To design and understand trace metal and carbon dioxide transformation and/or capture on surfaces to prevent their release into the atmosphere.
Long-Term Research Goals
- To determine effective multi-pollutant materials for trace metal capture and gain a thorough mechanistic understanding of material's reactivity.
- To determine global homogeneous (gas-phase) and heterogeneous (surface-gas) kinetics of trace metal oxidation mechanisms for combustion applications
- To determine membrane material compositions that achieve optimal hydrogen permeabilities for gasification applications.
- To determine membrane material compositions that achieve optimal nitrogen permeabilities for combustion applications.
- Carry out ab initio-based electronic structure calculations to determine potential energy surfaces for trace metal gas-phase reactions and use RRKM theory or transition state theory to calculate rate expressions for unimolecular and bimolecular reactions, respectively. .
- Carry out density functional theory-based electronic structure calculations to model bulk and surface structures and to benchmark the computational methodology by comparing against experimental data such as band structure, lattice constant, band gap, relaxation energies and distances, etc.
- Use ab initio thermodynamics to determine the reactivity state of a given surface based upon temperature, pressure, and gas-phase partial pressures of species in equilibrium with the surface.
- Carry out nudged elastic band calculations to determine transition energies of gas-surface reactions and carry out harmonic transition state theory to determine corresponding rate expressions.
- Carry out Bader charge analysis on surfaces to determine local acidic and basic sites with potential for trace metal or carbon dioxide reactivity.
- Carry out density of states analyses to determine gas-surface binding mechanisms.
- Carry out bench-scale combustion experiments by burning methane in air to simulate a combustion flue gas environment. Chlorine gas at ppm levels can be fed into the flame to create short-lived radicals to simulate trace metal oxidation. Sulfur and nitrogen oxides are introduced in a controlled manner to understand their influence on oxidation and reactivity.
- Use a flow reactor to study gas-phase homogeneous trace metal reactivity in combustion flue gas and use Chemkin to compare experimental trace metal concentration profiles against theoretical predictions.

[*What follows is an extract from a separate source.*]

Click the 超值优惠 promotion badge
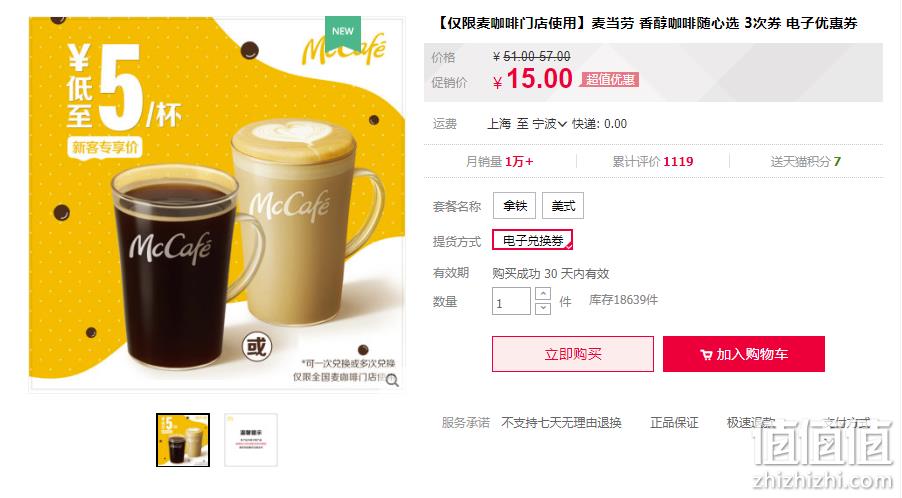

- Use a packed-bed reactor to investigate sorbent and catalysts for trace metal and carbon dioxide reactivity.
- Use an entrained-flow reactor to investigate mass transfer effects on capture and/or catalysis. Entrained particles in a simulated flue gas are used to represent fly ash in the ductwork of a power plant for instance or the activated carbon injection process for mercury capture.
- Use X-ray photoemission spectroscopy to characterize surfaces before and after reaction to gain understanding of surface features responsible for reactivity.

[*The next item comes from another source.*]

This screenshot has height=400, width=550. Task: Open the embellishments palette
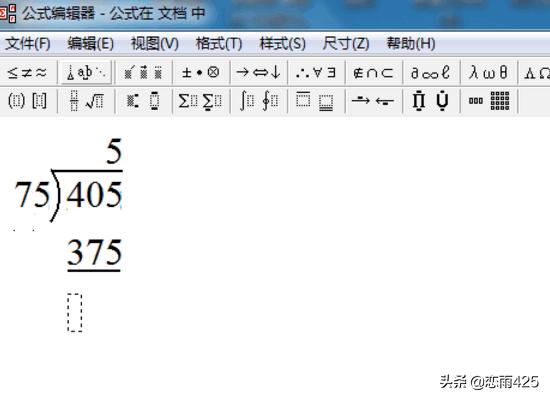143,73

- Use an electron ionization quadrupole mass spectrometer to directly measure all trace metal species in a simulated combustion flue gas.
- Use custom-built electron ionization etc..

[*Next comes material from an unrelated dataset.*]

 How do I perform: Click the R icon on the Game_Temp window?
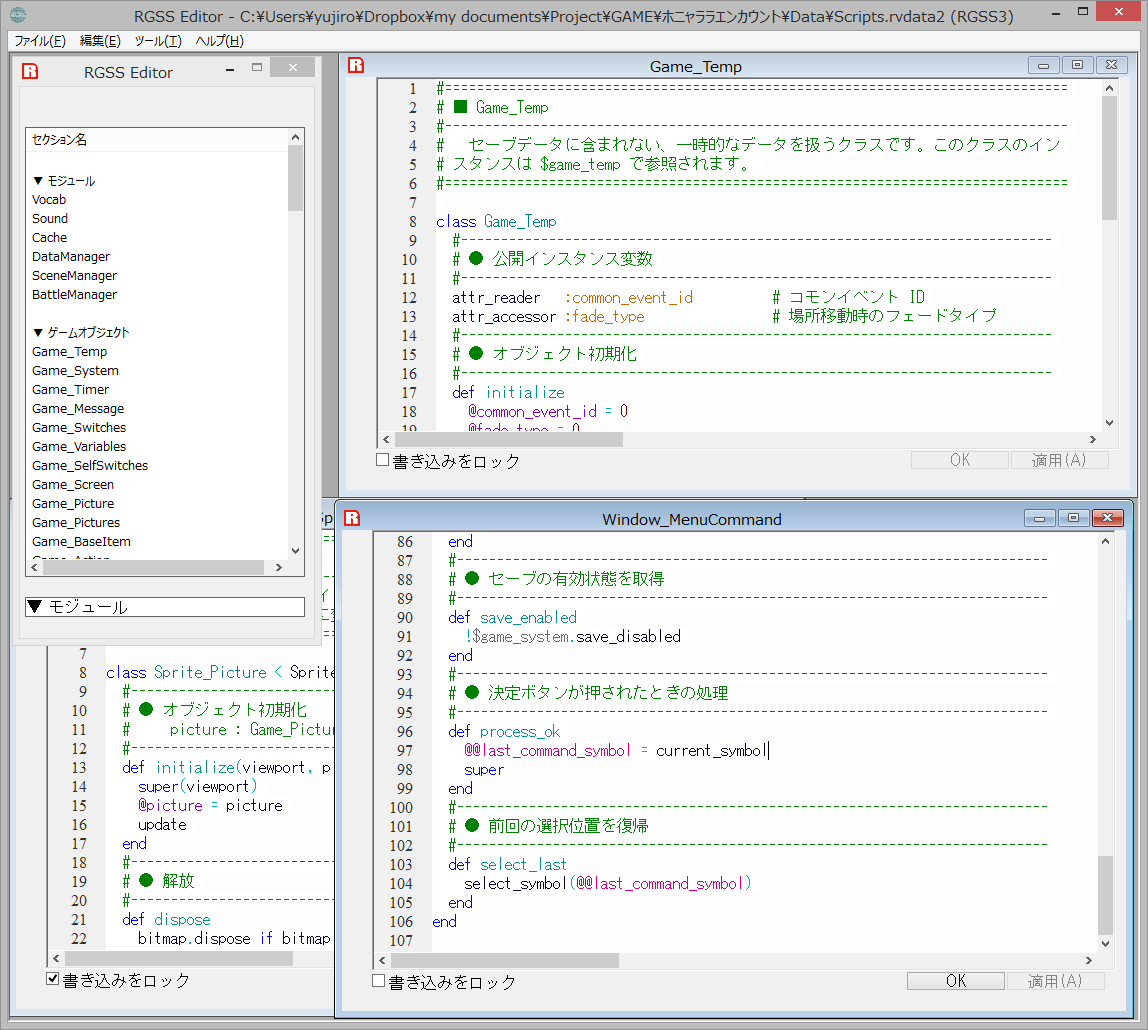click(x=355, y=65)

Short-Term (4-year) Research Goals
- Optimize the electron ionization quadrupole mass spectrometer for effective trace metal measurement.
- Determine complete gas-phase rate expressions for mercury and selenium reactions with halogen and oxygen species at combustion conditions.
- Determine the dominant species of reactive fly ash and the sensitivity parameters associated with its reactivity enhancement toward trace metals and carbon dioxide.
- Determine the dominant mechanism responsible for activated carbon's activity toward mercury adsorption and the sensitivity parameters associated with its enhancement toward mercury, selenium, and arsenic.
- Understand the nature and mechanism associated with sulfur poisoning of selective hydrogen membranes.
- Design a membrane material selective for nitrogen with permeabilities within an order of magnitude to those of palladium for hydrogen.